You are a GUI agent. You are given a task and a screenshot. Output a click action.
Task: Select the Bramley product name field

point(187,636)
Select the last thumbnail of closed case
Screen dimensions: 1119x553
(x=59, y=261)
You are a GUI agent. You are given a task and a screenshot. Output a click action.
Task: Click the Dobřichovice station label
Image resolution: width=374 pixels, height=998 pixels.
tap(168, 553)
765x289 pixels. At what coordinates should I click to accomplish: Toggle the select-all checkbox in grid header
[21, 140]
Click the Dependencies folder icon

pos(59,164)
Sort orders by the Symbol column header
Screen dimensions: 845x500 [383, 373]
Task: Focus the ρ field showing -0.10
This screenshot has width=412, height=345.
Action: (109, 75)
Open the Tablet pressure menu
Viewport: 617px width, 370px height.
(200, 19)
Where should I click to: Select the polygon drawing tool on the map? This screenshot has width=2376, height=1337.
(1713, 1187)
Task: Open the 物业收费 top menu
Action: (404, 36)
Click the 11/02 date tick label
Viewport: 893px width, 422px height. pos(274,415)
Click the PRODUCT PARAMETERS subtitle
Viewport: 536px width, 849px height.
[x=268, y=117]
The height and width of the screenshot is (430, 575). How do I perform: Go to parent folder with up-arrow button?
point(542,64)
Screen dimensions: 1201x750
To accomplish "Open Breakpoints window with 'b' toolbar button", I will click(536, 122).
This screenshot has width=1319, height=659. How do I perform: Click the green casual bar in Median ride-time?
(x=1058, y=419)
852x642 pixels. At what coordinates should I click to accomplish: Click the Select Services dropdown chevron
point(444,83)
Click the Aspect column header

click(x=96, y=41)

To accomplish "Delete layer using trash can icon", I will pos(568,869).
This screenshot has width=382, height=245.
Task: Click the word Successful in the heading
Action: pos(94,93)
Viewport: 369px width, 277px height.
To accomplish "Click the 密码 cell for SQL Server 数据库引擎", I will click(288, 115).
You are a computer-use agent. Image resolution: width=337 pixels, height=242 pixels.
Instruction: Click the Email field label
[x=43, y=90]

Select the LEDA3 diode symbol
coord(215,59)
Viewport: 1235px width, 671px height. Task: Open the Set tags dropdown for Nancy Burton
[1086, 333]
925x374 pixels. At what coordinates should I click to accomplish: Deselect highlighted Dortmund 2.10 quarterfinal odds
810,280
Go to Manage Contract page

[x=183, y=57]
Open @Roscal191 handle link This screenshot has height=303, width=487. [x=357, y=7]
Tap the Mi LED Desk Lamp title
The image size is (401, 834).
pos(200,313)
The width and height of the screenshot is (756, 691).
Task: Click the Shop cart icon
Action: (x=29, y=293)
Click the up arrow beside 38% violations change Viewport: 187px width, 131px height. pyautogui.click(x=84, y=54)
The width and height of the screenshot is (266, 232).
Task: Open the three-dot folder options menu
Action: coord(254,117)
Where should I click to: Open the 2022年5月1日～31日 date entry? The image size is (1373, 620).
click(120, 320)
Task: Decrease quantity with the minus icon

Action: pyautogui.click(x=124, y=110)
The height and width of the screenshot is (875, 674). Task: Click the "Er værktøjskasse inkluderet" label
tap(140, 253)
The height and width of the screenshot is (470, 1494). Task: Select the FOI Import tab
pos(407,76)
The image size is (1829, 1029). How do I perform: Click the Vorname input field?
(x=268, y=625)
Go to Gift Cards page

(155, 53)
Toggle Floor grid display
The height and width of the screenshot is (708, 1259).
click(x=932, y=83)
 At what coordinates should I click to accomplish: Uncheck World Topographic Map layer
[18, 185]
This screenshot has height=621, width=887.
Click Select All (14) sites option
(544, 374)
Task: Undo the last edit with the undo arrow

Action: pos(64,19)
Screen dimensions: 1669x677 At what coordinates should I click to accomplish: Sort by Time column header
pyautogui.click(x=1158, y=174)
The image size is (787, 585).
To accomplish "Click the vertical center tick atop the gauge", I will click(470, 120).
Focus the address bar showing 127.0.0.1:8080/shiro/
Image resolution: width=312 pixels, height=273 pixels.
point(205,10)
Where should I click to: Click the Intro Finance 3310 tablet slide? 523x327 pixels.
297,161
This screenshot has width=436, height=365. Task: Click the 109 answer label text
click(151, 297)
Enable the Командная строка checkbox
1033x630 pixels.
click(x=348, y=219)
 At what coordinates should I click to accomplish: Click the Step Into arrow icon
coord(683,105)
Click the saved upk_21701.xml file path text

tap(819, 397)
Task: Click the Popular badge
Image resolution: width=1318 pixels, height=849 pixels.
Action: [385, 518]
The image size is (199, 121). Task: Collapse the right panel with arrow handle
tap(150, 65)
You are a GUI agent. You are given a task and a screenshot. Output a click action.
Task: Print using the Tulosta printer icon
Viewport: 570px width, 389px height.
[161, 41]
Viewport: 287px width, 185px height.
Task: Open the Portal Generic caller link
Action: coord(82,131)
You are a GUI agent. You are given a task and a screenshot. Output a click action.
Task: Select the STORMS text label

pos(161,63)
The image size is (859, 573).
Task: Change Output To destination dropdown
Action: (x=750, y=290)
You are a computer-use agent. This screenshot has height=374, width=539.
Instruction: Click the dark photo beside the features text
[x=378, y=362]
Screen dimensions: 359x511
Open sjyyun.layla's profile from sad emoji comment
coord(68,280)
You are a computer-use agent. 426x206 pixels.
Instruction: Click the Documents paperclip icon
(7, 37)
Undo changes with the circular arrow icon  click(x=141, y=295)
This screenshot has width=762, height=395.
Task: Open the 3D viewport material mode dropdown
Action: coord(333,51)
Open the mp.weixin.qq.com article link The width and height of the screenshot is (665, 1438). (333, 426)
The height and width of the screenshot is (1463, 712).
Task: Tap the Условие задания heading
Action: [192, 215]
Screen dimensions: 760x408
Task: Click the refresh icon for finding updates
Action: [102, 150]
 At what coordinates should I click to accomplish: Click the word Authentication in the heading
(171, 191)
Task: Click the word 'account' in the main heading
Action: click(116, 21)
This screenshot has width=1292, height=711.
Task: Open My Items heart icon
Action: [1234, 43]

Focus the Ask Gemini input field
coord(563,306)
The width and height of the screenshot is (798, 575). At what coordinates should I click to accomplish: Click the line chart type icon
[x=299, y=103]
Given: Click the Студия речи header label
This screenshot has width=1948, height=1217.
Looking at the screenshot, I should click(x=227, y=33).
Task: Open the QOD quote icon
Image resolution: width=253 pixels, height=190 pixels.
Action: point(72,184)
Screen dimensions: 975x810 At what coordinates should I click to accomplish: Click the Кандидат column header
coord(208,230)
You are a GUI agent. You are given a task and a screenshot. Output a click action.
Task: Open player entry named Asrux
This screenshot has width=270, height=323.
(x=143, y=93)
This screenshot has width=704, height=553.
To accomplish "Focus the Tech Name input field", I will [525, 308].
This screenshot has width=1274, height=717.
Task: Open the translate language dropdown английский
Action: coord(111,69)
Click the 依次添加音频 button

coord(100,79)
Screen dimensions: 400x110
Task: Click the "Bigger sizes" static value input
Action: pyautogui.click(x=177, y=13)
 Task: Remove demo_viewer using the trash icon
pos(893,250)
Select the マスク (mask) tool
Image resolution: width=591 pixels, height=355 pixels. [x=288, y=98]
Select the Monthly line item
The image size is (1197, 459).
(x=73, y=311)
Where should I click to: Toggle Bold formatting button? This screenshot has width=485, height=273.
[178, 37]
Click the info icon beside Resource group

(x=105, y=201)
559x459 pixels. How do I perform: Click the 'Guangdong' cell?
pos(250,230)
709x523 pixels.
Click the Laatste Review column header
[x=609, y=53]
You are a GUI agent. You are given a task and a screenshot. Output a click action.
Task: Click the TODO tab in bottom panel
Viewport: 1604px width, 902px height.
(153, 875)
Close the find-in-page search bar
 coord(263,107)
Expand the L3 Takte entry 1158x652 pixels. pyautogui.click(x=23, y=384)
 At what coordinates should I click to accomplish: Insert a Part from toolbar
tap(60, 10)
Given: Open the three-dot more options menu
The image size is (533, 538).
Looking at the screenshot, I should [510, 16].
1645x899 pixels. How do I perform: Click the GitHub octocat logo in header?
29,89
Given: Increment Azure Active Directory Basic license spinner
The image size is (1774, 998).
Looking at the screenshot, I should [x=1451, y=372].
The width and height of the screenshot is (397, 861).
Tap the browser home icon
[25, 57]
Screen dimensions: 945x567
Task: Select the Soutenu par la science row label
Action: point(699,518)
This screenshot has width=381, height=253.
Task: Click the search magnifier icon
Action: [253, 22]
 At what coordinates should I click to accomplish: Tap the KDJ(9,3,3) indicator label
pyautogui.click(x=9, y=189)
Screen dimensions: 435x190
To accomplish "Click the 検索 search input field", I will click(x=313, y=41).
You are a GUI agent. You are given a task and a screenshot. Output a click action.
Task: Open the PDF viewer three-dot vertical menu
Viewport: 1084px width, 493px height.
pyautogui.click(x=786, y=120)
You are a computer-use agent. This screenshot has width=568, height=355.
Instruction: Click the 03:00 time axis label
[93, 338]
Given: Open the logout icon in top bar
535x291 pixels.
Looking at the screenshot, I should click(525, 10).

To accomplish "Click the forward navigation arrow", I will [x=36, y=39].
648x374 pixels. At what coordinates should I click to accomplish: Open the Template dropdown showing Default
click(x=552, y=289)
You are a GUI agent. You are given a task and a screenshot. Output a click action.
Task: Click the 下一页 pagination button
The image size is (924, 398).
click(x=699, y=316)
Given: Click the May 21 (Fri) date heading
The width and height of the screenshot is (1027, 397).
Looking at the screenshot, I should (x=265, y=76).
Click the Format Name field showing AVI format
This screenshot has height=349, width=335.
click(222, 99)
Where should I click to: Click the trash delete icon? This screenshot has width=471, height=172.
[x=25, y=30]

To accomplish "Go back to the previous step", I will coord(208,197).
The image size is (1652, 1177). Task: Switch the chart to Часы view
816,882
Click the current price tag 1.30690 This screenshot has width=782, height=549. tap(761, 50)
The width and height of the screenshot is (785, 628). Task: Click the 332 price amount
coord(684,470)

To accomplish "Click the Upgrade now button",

+++++

# ZADANIE DO WYKONANIA
Podaj jako tabelę Markdown wiersze od tego, który zawiera „has height=374, width=539.”, do tego, który zawiera „coord(68,280)”, włącznie z obydwoma, pomijając wiersze puste. W kolumnie „Nr” wpisz numer kolejny, a w kolumnie „Treść” sam wiersz.

# WYNIK ZADANIA
| Nr | Treść |
|---|---|
| 1 | You are a computer-use agent. This screenshot has height=374, width=539. |
| 2 | Instruction: Click the dark photo beside the features text |
| 3 | [x=378, y=362] |
| 4 | Screen dimensions: 359x511 |
| 5 | Open sjyyun.layla's profile from sad emoji comment |
| 6 | coord(68,280) |